When scientists first sequenced the human genome nearly a decade ago, it was hailed as an achievement that would transform biology and the way scientists tackle new problems. While it has yet to fulfill the prophecy of revolutionizing the diagnosis and treatment of most, if not all, human diseases, it has helped scientists better understand the health and medical needs of people based on their individual genetic blueprint. It has also spurred the growth of bioinformatics and systems biology, and led to the creation of vast information sets that have come to be known as “Big Data.”
Big Data refers to our ability to collect and analyze the massive amounts of data we now generate. “The goal for medical research,” says Ranjan Perera, Ph.D., scientific director of Analytical Genomics and Bioinformatics at Sanford-Burnham Medical Research Institute at Lake Nona, “is to use that information to take a macroscopic view of health, including the ability to recognize patterns or clues to disease genesis and development.”
What does this mean for science? What are the new technologies that are creating such massive data, and how will the data advance medical research and lead to the development of novel therapeutics? At Sanford-Burnham, researchers use a variety of scientific technology platforms—called the “omics”—that are generating expansive amounts of data. The most commonly studied platforms are:
- Genomics – the study of genes and their function
- Proteomics – the study of an organism’s complete complement of proteins
- Metabolomics – the study of the relative differences between biological samples based on their metabolite profile
- Lipidomics – the study of global lipid profiling in an organism
The numbers behind these fields are staggering: approximately six billion base pairs (the building blocks of the DNA double helix; C-G and A-T) in the genome, approximately 20,300 protein-coding genes, thousands of RNA molecules, and at least 2,900 metabolites. And that’s just for one person! Rather than examining data from just one of these platforms like before, scientists now look at multiple platforms, producing the sort of data that only massive supercomputers can handle.
The ability of scientists to analyze this data means a better understanding of disease processes and potentially more solutions for treating myriad conditions. The data will be useful for diagnostics, especially early cancer detection. Profiling a person’s proteome or metabolome can help clinicians see global changes in the body far in advance of symptoms. Big Data will also have a major impact on personalized medicine. Until recently, disease treatment was often a one-size-fits-all approach. “As we learn more about how our genes drive response to treatment, therapies can be tailored to an individual’s disease based on his or her genetic profile,” says Adam Godzik, Ph.D., director of Bioinformatics and Systems Biology at Sanford-Burnham.

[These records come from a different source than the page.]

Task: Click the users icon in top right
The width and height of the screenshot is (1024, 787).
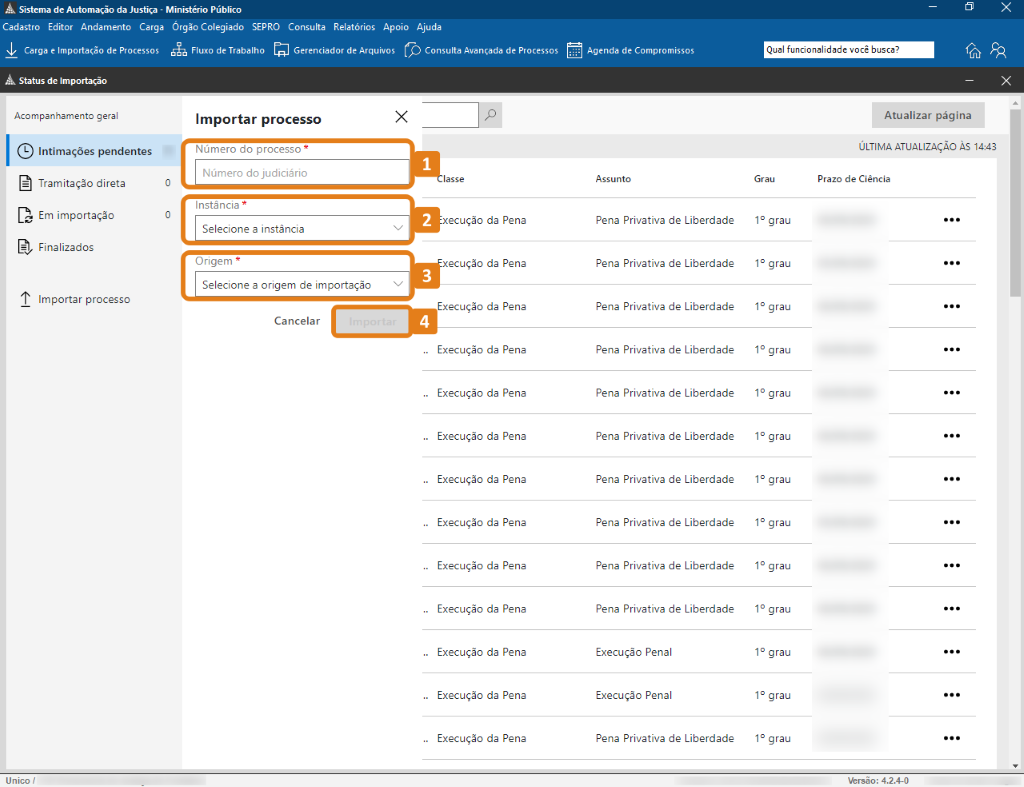Action: tap(998, 51)
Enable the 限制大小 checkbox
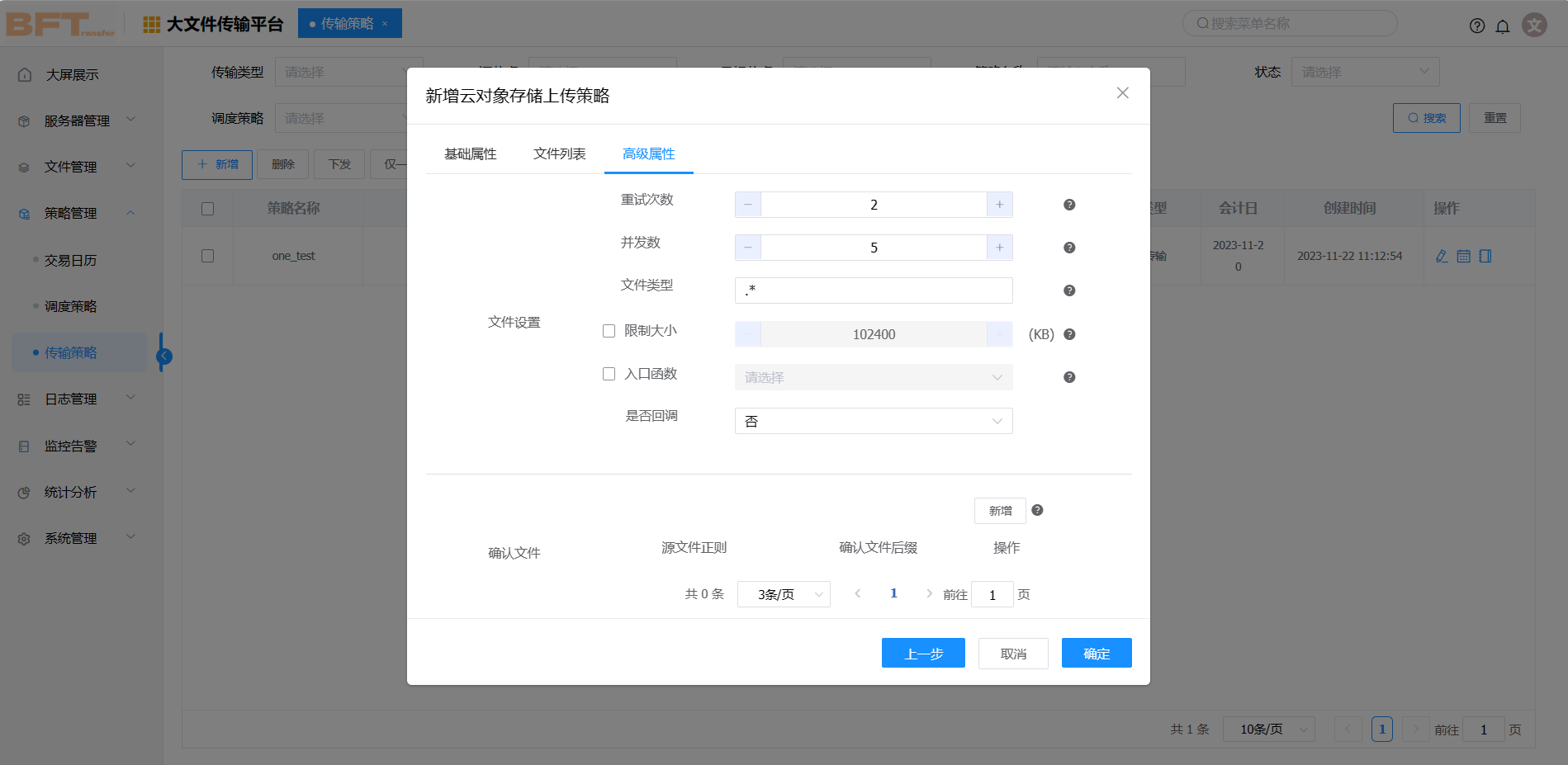 pos(609,331)
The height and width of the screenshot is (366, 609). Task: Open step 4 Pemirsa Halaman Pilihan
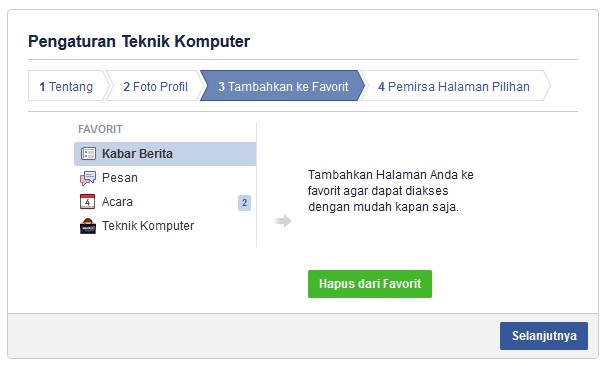(x=453, y=86)
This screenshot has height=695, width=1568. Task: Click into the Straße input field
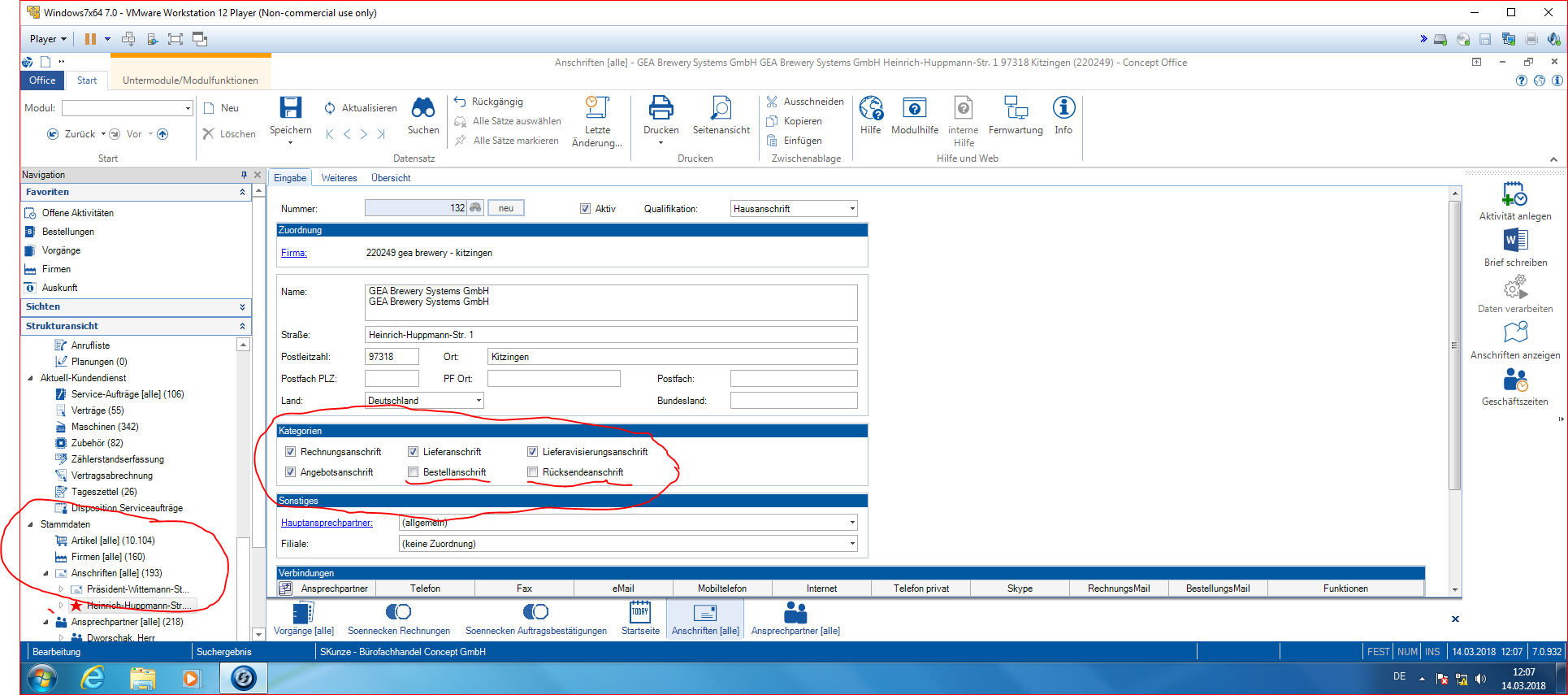point(611,335)
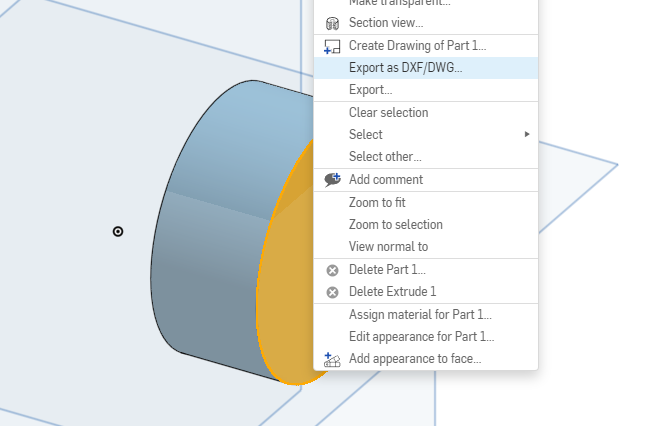Viewport: 666px width, 426px height.
Task: Open Assign material for Part 1
Action: pos(420,315)
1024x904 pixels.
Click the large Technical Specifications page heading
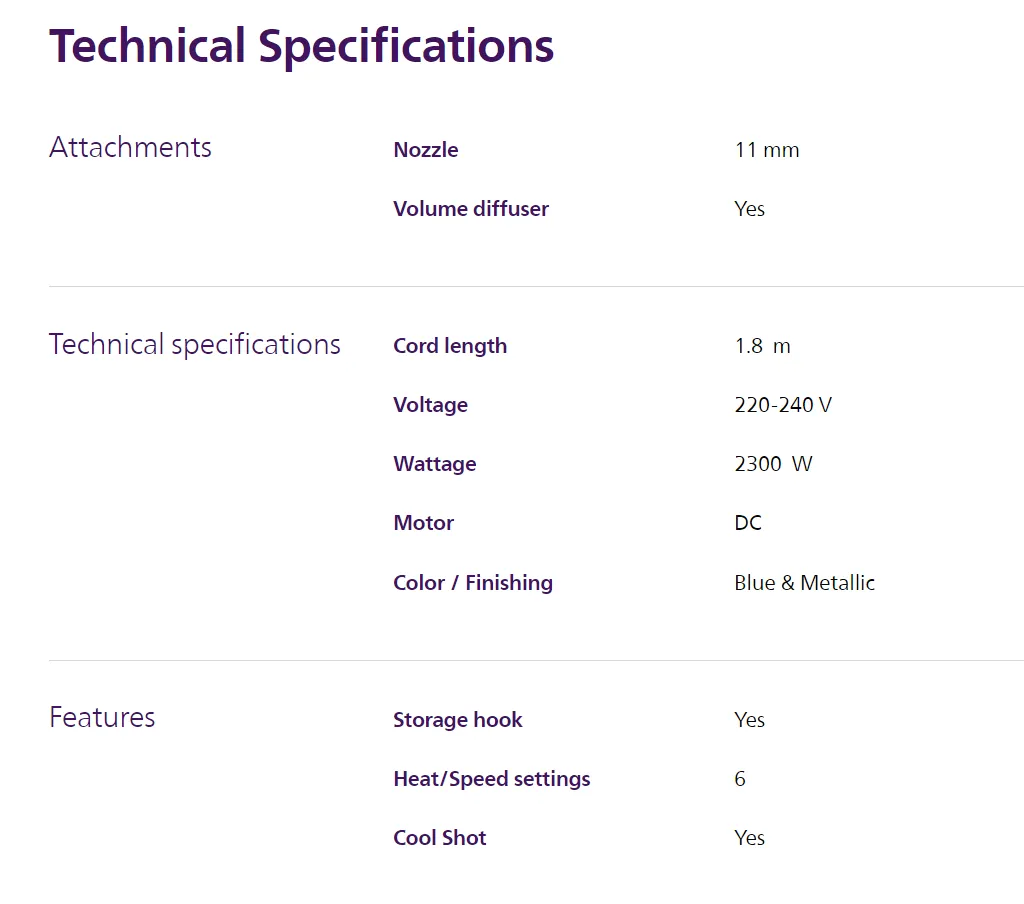click(x=301, y=47)
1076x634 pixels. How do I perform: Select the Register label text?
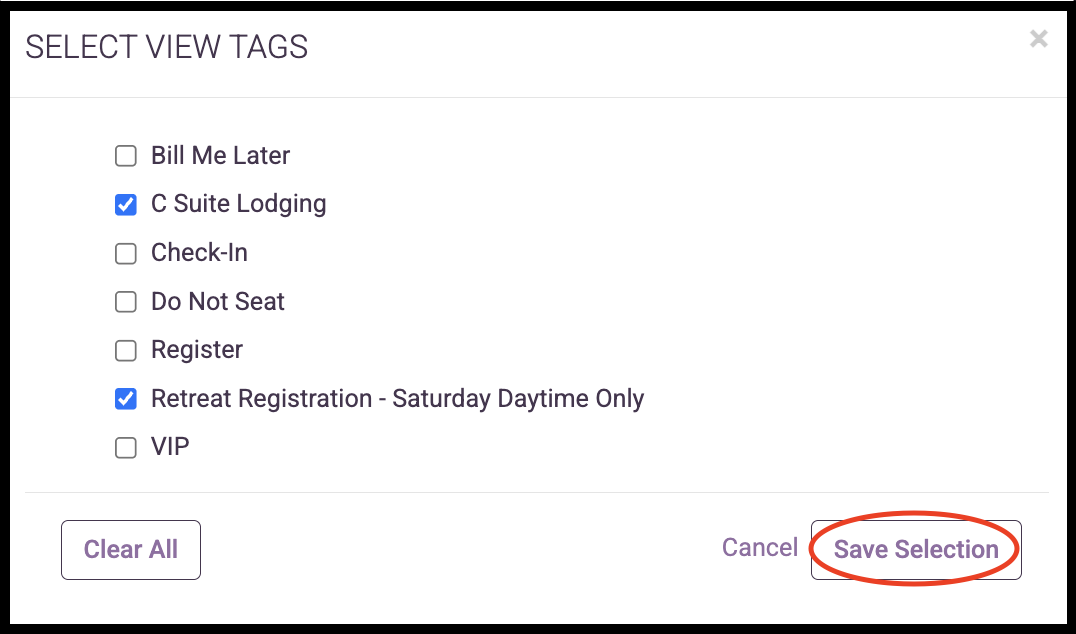pyautogui.click(x=196, y=350)
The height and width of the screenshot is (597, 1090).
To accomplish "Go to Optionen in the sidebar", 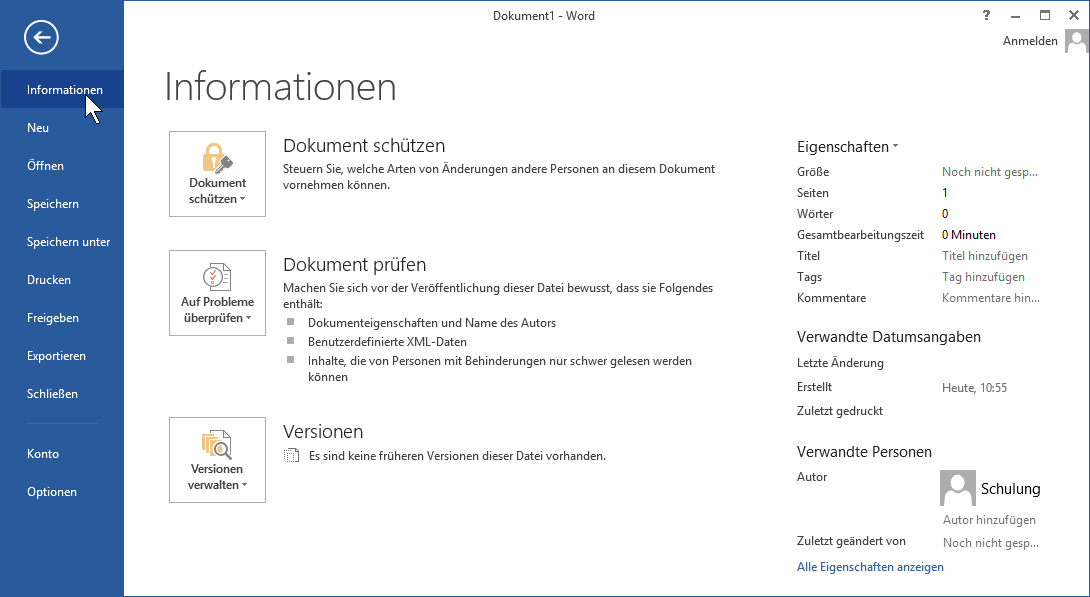I will click(52, 492).
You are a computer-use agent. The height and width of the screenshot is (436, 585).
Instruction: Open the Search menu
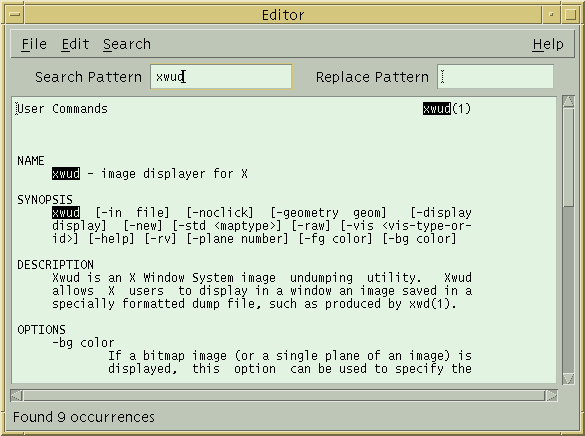tap(127, 44)
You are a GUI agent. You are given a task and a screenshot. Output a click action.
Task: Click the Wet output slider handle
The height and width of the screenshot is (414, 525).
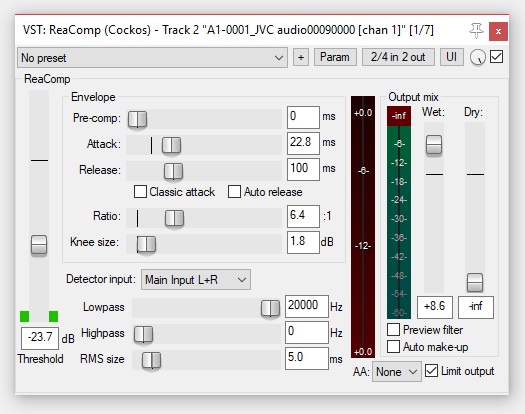click(x=434, y=145)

Because everyone’s disease is different, understanding what happens on a molecular level can determine the most appropriate treatment for a given patient.
In his laboratory, Sumit Chanda, Ph.D., of Sanford-Burnham’s Infectious and Inflammatory Disease Center, studies cellular proteins involved in influenza A and retrovirus/HIV infection. He uses a series of systems-level approaches that produce huge amounts of data, to understand the molecular strategies adapted by these viruses as countermeasures to innate immune responses.
While it has become an indispensable tool for researchers, Big Data carries challenges for the scientific community. Collecting and storing data are easier tasks than figuring out what information is important and, more critically, how to use that information. “You have to sift through the data and figure out what’s disease-causing and what’s normal background variation, or noise, for large-scale datasets,” says Chanda.
Sanford-Burnham scientists and IT professionals have been facing Big Data questions for years, says IT director Eric Hicks. With its 10.4 petabyte capability, the Institute’s storage system can “grow with us,” allowing scientists to sift through an ever-growing trove of data. In addition, a tape library, with even higher scalability but lower costs, is replicated bi-coastally (in California and Florida) every night, so there is no exposure to tape failure. File sharing on National LambdaRail, a high-speed computer network that links the U.S. research and education communities, connects scientists at Sanford-Burnham’s two primary research facilities, with speeds about 1,000 times faster than a home broadband connection.
As forecast, Big Data is transforming the life sciences. It provides not only deeper and broader insight into human biology, it also helps scientists with the most practical applications of their research—understanding disease processes and developing new treatments for human diseases.